Davide Faraone dichiara guerra ai sindacati siciliani del pubblico impiego che hanno proclamato lo sciopero contro la finanziaria del governo Crocetta che interviene con una serie di tagli su stipendi e pensioni dei dipendenti regionali.
“Mi impressiona – ha detto Faraone a margine di un convegno a Palermo – questo sciopero proclamato dai sindacati sulla proposta di riforma del governo regionale che prevede l’equiparazione dei dipendenti regionali ai dipendenti pubblici e quindi il taglio del 600% di ore in permessi sindacali aggiuntivi di cui godono i sindacalisti siciliani rispetto al resto d’Italia”.
Poi ha aggiunto: “Nessun sindacalista invece ci dice perchè l’80 per cento dei musei e dei siti archeologici resta chiuso la domenica”. “Mi scandalizza – ha concluso – che nessuno si scandalizzi di avere sindacalisti così in Sicilia”.
Il sottosegretario all’Istruzione ha confermato le accuse anche sul suo profilo Facebook: “Sindacati pronti a imbracciare le armi e a scendere in piazza in Sicilia.
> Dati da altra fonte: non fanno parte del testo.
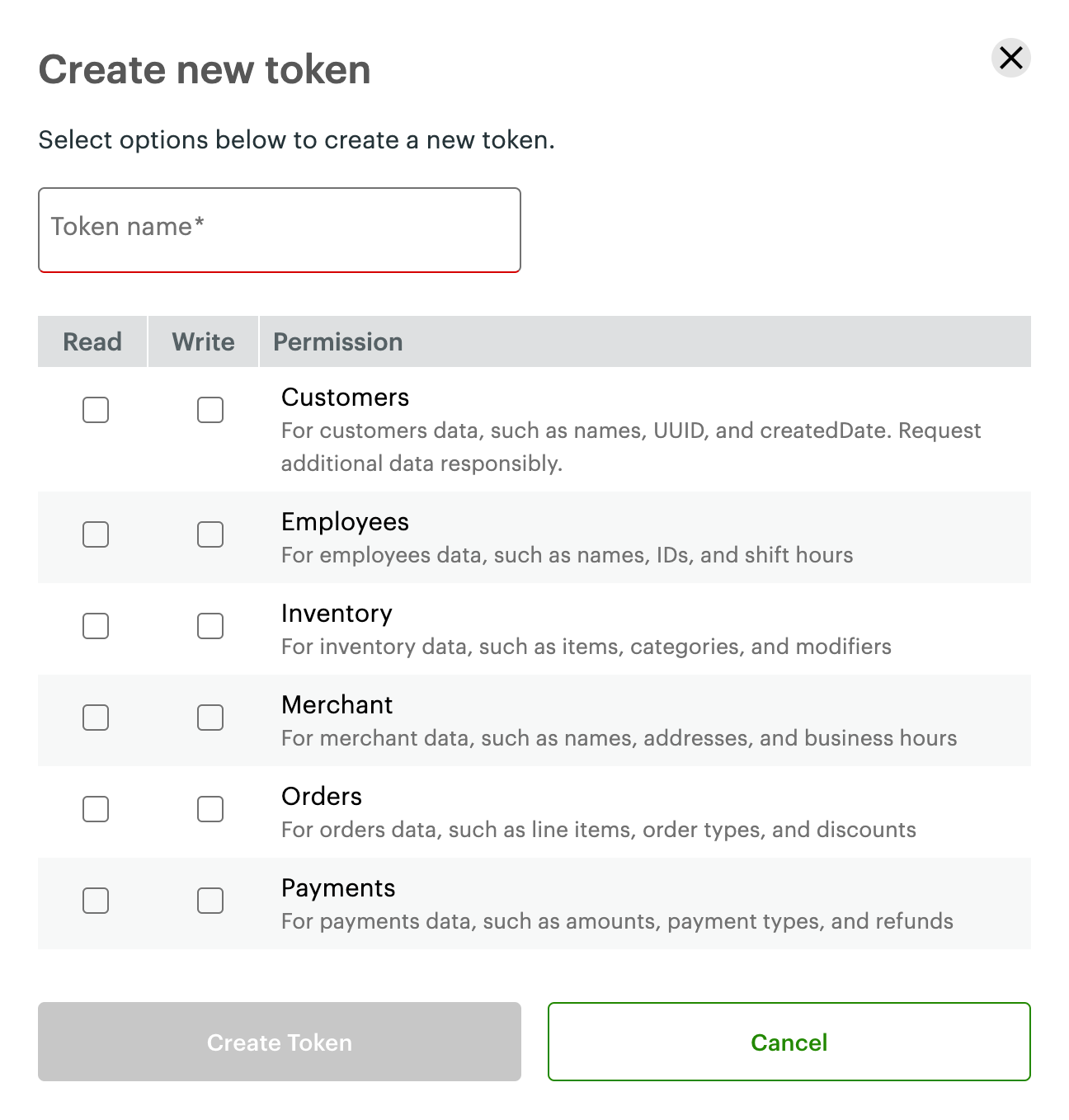The width and height of the screenshot is (1069, 1120).
Task: Click the Create Token button
Action: tap(279, 1042)
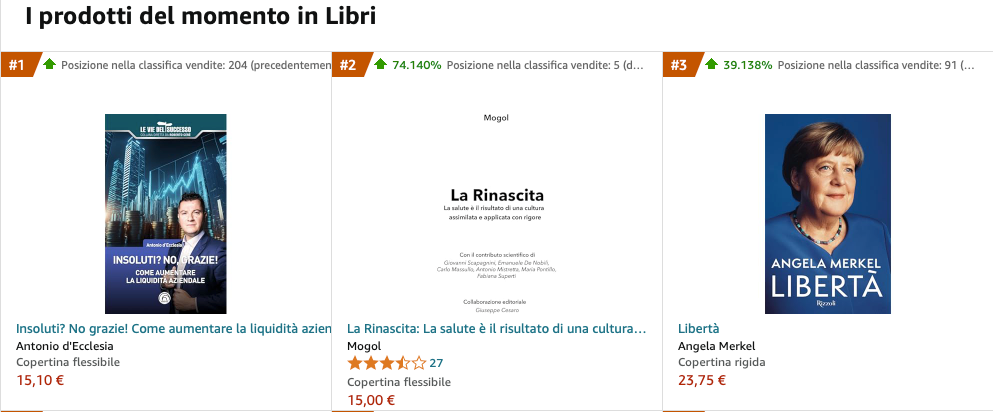Screen dimensions: 993x412
Task: Click green up arrow beside 74.140%
Action: pos(380,65)
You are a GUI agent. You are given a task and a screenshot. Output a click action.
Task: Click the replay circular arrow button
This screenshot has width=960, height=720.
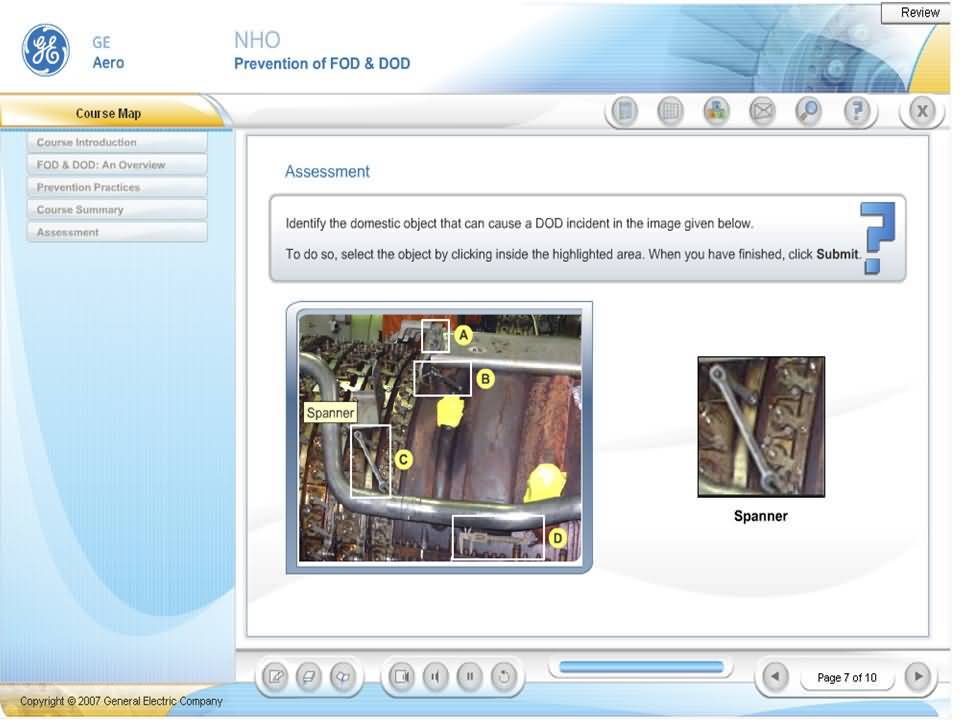click(x=504, y=677)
Un sit-in e uno sciopero: non uno ma ben due giorni di protesta nella stessa settimana. E in effetti ce n’è proprio bisogno. Si possono tagliare i permessi sindacali nel pubblico impiego, che in Sicilia sono il 600% in più rispetto a quelli dei colleghi nazionali? Si può prevedere che le pensioni dei dipendenti regionali si calcolino con il sistema contributivo, come in tutta Italia? Non sia mai. Dunque si scende in piazza e si protesta. Naturalmente però, dai sindacati, non una sola parola sulla chiusura domenicale dell’ottanta per cento delle aree archeologiche e dei musei siciliani. L’ottanta per cento. Un danno enorme per il turismo che è e dovrebbe essere fattore di crescita per la Sicilia. Uno scandalo che si consuma nel silenzio generale. Gli scioperi per tutelare i privilegi di pochi? In questa cornice sono veramente una brutta cosa. Come diceva Luciano Lama, “il sindacato deve tenere un linea non corporativa, non indifferente ai problemi del paese, deve mirare all’interesse generale, nazionale”. Non ci sembra sia proprio questo il caso”.
“Noi vediamo un’unica strada praticabile, quella dello sviluppo – continua Faraone -. Il che vuol dire rendere produttivi gli stipendi che si pagano. Vuol dire tenere aperti i musei in base alle esigenze dei turisti e non a quelle dei dipendenti pubblici. Basta con una Sicilia “vittima” del suo statuto speciale. Basta con i parrucconi che predicano un autonomismo da strapazzo”.